Research shows that social media can trigger envy, which can lead to anxiety and depression. Apps such as Offtime allow you to manage your social-media use by restricting access to apps at certain times and blocking notifications. Remember, you are your own content curator.
Enroll in the ‘happiness’ class
Yale’s famous Psyc 157 course is now available online under The Science of Well-Being on the digital learning platform Coursera. It’s the most popular class in the history of the college, where you learn the skills of gratitude, happiness, meditation and savoring.
Carve out moments of calm
“Put a red dot on your wallet, desk, computer screen, or anywhere you are likely to see it often,” says holistic therapist Annee de Mamiel. “Every time you see that red dot, stop what you are doing and take a deep, calming breath. See it as a moment to be still.” Red might seem alarming, but it’s ideal for this purpose as it’s a color we see everywhere, from traffic lights to stop signs.
Read yourself happy
Subscribe to The Week in Good News, the global feel-good news update from The New York Times. Its ethos is simple: reporting on anything that has a positive and informative stance “to start your weekend with a lighter heart”.

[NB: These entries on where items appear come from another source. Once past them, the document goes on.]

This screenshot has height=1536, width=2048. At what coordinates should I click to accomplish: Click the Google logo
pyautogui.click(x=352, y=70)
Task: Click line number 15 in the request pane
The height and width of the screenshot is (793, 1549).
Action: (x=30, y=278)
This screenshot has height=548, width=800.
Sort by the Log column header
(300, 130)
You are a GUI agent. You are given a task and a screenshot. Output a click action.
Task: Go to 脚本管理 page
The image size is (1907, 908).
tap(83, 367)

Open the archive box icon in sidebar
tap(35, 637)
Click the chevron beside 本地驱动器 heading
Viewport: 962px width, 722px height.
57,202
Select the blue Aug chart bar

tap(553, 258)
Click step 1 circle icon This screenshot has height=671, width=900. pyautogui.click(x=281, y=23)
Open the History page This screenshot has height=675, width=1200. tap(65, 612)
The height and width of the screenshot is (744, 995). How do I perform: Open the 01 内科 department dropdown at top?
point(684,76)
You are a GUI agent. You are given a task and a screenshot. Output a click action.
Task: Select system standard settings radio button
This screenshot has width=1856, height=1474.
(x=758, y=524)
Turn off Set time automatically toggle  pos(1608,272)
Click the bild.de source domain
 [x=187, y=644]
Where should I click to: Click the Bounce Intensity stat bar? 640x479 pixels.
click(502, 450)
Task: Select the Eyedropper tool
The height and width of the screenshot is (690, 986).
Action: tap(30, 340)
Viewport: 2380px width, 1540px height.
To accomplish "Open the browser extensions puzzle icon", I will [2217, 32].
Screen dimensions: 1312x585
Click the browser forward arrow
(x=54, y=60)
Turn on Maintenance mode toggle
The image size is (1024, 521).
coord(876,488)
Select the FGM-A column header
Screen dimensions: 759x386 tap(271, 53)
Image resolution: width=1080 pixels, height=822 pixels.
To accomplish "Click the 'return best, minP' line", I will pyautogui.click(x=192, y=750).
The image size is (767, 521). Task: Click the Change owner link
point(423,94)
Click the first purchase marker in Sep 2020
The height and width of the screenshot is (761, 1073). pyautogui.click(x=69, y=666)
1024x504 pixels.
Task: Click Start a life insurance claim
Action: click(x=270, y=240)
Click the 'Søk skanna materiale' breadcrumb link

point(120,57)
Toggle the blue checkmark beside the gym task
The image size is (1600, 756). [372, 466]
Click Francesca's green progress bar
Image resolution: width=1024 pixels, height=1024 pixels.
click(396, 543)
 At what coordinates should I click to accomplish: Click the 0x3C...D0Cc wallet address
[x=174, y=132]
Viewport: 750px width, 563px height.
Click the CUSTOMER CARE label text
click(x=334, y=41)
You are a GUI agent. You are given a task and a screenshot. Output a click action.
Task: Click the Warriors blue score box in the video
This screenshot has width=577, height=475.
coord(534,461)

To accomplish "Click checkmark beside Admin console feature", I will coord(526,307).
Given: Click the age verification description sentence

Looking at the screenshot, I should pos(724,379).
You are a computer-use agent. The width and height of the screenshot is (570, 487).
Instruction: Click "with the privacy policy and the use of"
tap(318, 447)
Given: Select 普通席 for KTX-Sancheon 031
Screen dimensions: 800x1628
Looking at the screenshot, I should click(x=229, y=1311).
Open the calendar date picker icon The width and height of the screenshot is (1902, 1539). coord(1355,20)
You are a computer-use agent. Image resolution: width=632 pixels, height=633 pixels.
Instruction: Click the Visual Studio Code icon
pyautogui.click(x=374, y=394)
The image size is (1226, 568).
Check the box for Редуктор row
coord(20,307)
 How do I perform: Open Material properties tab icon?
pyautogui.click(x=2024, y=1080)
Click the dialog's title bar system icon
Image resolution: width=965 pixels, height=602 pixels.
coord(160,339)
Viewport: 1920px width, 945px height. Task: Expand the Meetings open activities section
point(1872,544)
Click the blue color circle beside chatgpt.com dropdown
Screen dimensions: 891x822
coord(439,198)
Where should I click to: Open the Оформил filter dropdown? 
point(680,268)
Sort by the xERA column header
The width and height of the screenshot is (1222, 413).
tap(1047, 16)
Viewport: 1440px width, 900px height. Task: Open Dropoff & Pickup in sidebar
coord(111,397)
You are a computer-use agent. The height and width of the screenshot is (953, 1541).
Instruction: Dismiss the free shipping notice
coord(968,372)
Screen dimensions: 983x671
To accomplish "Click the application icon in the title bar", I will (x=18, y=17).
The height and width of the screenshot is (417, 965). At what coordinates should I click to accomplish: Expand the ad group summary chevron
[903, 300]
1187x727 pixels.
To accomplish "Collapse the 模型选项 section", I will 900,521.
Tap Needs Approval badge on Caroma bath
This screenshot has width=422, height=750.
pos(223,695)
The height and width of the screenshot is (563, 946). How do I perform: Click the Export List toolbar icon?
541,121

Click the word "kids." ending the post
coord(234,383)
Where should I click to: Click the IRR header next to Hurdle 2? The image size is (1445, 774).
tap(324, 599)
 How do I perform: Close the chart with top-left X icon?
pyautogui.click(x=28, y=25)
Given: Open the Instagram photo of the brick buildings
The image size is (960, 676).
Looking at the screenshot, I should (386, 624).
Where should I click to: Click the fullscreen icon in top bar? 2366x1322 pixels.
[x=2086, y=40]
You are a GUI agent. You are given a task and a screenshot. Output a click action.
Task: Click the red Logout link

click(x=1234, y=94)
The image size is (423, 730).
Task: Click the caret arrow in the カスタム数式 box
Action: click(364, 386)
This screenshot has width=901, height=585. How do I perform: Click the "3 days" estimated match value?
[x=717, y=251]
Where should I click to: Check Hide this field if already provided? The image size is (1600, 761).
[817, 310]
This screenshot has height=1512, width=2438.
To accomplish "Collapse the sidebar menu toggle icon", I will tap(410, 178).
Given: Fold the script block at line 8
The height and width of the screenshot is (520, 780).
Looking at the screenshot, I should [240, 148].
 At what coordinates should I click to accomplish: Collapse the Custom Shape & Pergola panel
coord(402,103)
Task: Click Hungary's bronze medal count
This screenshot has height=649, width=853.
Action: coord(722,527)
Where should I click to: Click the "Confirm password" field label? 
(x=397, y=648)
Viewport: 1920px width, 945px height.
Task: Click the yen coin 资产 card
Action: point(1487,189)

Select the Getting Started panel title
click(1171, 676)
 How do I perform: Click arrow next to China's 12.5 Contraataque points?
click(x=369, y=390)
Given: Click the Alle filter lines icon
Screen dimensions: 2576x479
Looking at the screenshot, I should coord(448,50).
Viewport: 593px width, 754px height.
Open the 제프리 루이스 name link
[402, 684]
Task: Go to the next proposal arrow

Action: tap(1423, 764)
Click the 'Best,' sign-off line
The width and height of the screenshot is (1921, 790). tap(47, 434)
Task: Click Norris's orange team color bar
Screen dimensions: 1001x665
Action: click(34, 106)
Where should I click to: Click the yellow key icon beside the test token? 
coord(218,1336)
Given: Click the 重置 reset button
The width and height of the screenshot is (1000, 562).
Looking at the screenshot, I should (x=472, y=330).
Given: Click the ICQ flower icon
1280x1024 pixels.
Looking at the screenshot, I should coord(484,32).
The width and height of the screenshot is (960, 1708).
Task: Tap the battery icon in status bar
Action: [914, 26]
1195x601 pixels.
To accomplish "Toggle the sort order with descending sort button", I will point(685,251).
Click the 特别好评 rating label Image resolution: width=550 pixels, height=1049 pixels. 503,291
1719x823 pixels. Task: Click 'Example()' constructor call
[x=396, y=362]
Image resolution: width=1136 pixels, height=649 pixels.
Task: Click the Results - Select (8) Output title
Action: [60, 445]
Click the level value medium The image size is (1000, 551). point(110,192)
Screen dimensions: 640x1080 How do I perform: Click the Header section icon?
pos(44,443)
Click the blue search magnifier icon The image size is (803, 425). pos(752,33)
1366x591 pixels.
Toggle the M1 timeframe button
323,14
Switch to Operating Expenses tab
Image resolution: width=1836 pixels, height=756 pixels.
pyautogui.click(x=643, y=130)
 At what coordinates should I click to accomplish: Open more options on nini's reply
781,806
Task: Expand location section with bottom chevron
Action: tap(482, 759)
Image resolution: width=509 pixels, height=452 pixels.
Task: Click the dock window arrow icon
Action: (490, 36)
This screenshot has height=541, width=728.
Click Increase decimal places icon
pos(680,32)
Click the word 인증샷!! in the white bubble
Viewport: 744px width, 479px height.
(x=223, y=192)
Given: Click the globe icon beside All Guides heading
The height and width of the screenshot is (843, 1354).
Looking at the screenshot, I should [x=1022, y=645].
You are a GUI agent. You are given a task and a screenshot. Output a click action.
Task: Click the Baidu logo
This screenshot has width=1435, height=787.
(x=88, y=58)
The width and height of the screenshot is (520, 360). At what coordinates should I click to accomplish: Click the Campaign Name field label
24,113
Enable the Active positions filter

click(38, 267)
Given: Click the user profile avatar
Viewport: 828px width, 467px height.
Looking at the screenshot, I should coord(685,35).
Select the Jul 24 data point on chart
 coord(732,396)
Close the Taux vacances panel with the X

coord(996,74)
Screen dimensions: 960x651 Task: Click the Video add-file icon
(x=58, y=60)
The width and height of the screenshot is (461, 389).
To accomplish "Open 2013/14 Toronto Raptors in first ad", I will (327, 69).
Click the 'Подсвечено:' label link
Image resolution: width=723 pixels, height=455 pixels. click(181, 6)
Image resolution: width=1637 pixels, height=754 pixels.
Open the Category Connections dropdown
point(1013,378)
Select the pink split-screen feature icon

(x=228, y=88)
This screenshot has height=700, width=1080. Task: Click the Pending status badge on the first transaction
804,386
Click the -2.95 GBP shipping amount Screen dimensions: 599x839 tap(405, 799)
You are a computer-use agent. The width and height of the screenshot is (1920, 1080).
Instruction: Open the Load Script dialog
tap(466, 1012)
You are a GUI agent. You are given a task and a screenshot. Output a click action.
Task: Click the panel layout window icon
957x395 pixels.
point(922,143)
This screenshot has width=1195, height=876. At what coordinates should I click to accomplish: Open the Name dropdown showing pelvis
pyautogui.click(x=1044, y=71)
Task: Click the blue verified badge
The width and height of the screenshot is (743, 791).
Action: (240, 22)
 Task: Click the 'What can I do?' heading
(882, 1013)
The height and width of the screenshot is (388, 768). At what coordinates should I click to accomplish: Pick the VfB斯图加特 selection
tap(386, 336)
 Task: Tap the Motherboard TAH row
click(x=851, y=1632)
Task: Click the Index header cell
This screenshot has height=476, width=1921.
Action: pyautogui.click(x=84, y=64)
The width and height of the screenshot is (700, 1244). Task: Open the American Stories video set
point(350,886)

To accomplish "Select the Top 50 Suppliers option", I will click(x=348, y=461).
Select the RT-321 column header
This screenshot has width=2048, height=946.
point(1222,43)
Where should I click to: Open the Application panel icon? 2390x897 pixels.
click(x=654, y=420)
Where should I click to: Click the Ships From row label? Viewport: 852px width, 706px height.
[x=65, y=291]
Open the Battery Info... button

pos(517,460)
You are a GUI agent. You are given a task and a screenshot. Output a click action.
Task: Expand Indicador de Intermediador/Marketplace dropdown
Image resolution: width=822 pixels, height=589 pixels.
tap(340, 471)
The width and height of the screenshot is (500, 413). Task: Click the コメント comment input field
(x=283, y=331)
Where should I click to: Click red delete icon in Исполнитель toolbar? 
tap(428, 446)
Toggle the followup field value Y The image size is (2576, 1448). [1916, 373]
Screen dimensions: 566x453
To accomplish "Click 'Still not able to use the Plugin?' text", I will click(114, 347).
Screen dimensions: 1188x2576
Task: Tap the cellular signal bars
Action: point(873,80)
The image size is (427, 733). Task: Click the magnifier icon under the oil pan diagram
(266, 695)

Join the private social network for your neighborhood at Nextdoor – essentially Facebook for your block. Once you sign in to your community, you get updates on events, local issues and neighborhood goings-on. It’s both charming and helpful, and studies have shown that being more connected to your local community – even if it’s just online – has a positive impact on mental health and loneliness.
Take a soak
Cocktail your bath with essential oils that work: jasmine for comfort and joy; citrus for happiness; peppermint and rosemary for mental clarity; frankincense and geranium for balance. The right amount is also key, as too much can have the opposite effect and even exhaust the system instead of helping it. Keep to five drops in the bath or one on your pillow.